RIO DE JANEIRO, RJ (FOLHAPRESS) - A iminente troca da presidência da Comissão de Defesa dos Direitos Humanos e Cidadania da Alerj (Assembleia Legislativa do Rio de Janeiro) pode levar ao arquivamento de casos com informações sobre vítimas de violência policial nos últimos anos no estado.
O deputado estadual Alexandre Knoploch (PL) deve assumir nos próximos dias a presidência após publicação em Diário Oficial.
Perguntado pela reportagem sobre o que pretende fazer com os documentos relacionados aos casos de violência, Knoploch afirmou que "se tiver algum cunho tendencioso ou ideológico, serão arquivados".
A ida de um representante da direita para a comissão ocorre após mais de duas décadas sob liderança da esquerda fluminense, com os ex-deputados estaduais Chico Alencar (então no PT, depois PSOL), Alessandro Molon (então no PT) e Marcelo Freixo (então no PSOL). A atual presidente da comissão é Dani Monteiro (PSOL).
Pré-candidato ao governo estadual, o deputado Douglas Ruas (PL) foi eleito presidente da Alerj em abril, um mês depois da janela partidária que ampliou de 18 para 23 o número de deputados do PL.
A legenda defende que a nova configuração da Casa obriga a reformulação.

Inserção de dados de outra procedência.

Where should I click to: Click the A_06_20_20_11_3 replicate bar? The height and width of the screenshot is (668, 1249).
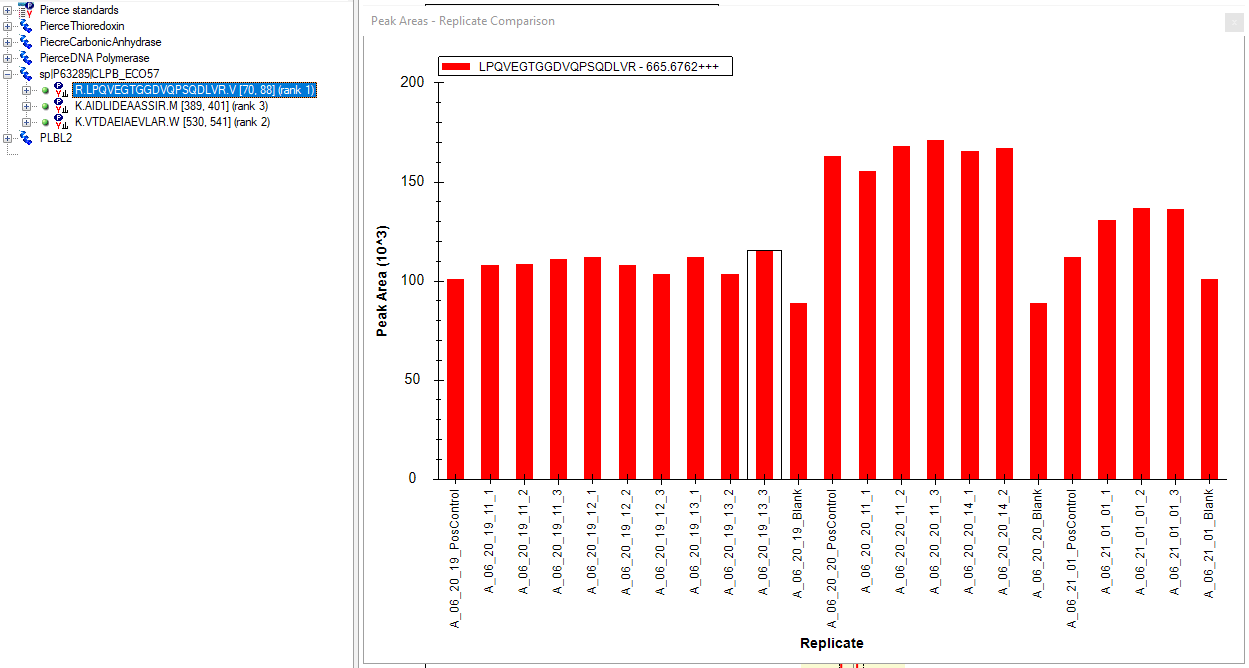pyautogui.click(x=935, y=310)
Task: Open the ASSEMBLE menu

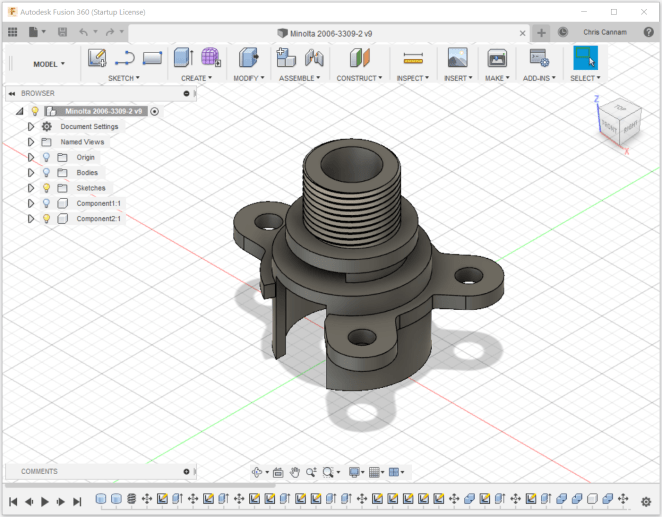Action: click(x=299, y=78)
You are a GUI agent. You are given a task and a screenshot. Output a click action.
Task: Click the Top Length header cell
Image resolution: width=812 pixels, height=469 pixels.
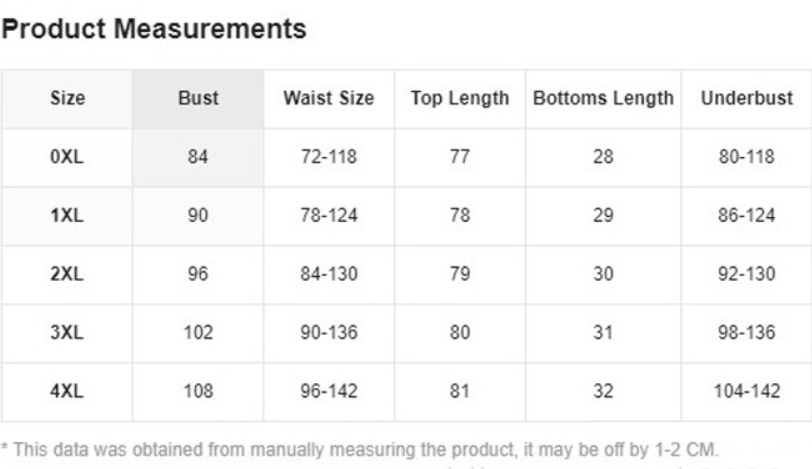click(460, 98)
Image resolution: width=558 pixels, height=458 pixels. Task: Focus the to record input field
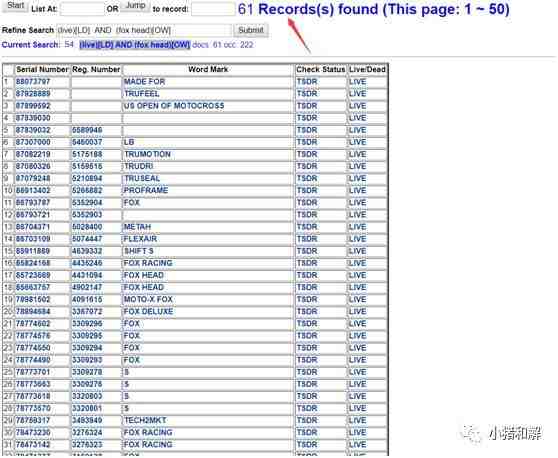point(213,9)
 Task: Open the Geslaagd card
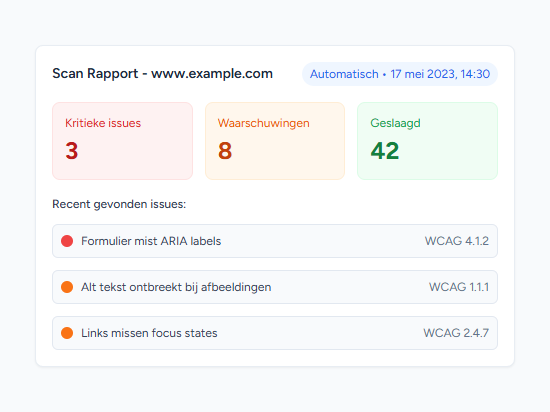pyautogui.click(x=428, y=141)
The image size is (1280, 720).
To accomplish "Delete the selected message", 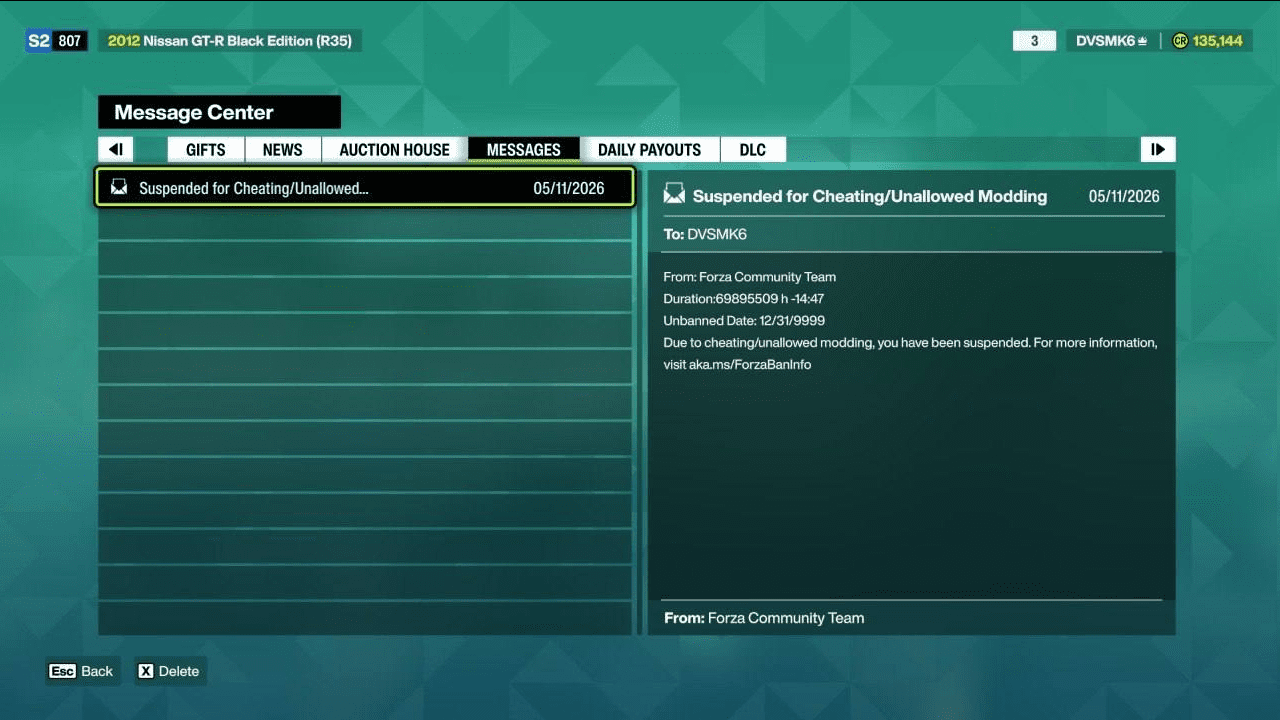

O argumento é rebatido pelo PSOL, que se manteve com cinco parlamentares na Alerj.
Sobre a atuação da comissão, Knoploch afirmou que "todos serão recebidos, a diferença é que todos os policiais serão inocentes até o transitado e julgado e não o contrário". O nome do parlamentar foi encaminhado em reunião na semana passada. Ele afirma que o PL o considera "nome técnico" para o tema.
A comissão recebe familiares de vítimas de operações, incluindo familiares de policiais feridos e mortos. Costuma atuar oficiando órgãos de controle externo sobre as operações policiais, e articulando a entrada de testemunhas em programas de proteção, por exemplo.
Servidores com acesso aos atendimentos calculam que há dados sobre mais de 2.000 famílias desde que o mandato de Dani Monteiro assumiu a comissão, em 2021.
O regimento interno da Alerj prevê que o grupo deve "acompanhar e se manifestar sobre proposições e assuntos ligados aos direitos inerentes ao ser humano".
Também deve "se manifestar em matérias relacionadas às políticas, programas e ações relacionadas ao direito à alimentação e nutrição como parte dos direitos humanos".
O futuro presidente da comissão também poderá ser incluído como amicus curiae (amigo da corte) na ADPF 635, conhecida como a ADPF das Favelas, que tramita no Supremo.
A ação atualmente analisa dados relacionados à operação Contenção, que terminou com 122 mortos em outubro do ano passado e se tornou a mais letal da história do país.
A lista de amicus curiae da ADPF inclui movimentos sociais de esquerda e representantes de categorias, como sindicatos de policiais civis e delegados. A comissão de Segurança Pública da Alerj, presidida pelo deputado Márcio Gualberto (PL), também está no processo.
A chegada do PL à comissão é parte de um movimento maior da direita sobre as comissões permanentes da assembleia fluminense, que vive tensão há meses desde a prisão do ex-presidente da Casa Rodrigo Bacellar e investigações que envolvem outros deputados. Também foram presos TH Joias (então no MDB) e Thiago Rangel (Avante).
O PL também vai assumir as comissões de Defesa da Mulher, presidida pela deputada Renata Souza (PSOL), e dos Servidores Públicos, de Flávio Serafini (PSOL). A comissão que envolve o funcionalismo estadual fez cobranças públicas por investigações sobre os aportes do Rioprevidência no banco Master.
O regimento interno da Alerj entende que a organização das comissões permanentes deve acontecer no início de cada ano legislativo. Mas um dos artigos prevê que, caso a representação partidária seja dissolvida, a composição das comissões será revista "mediante provocação do partido ou bloco parlamentar", respeitando a proporcionalidade das legendas.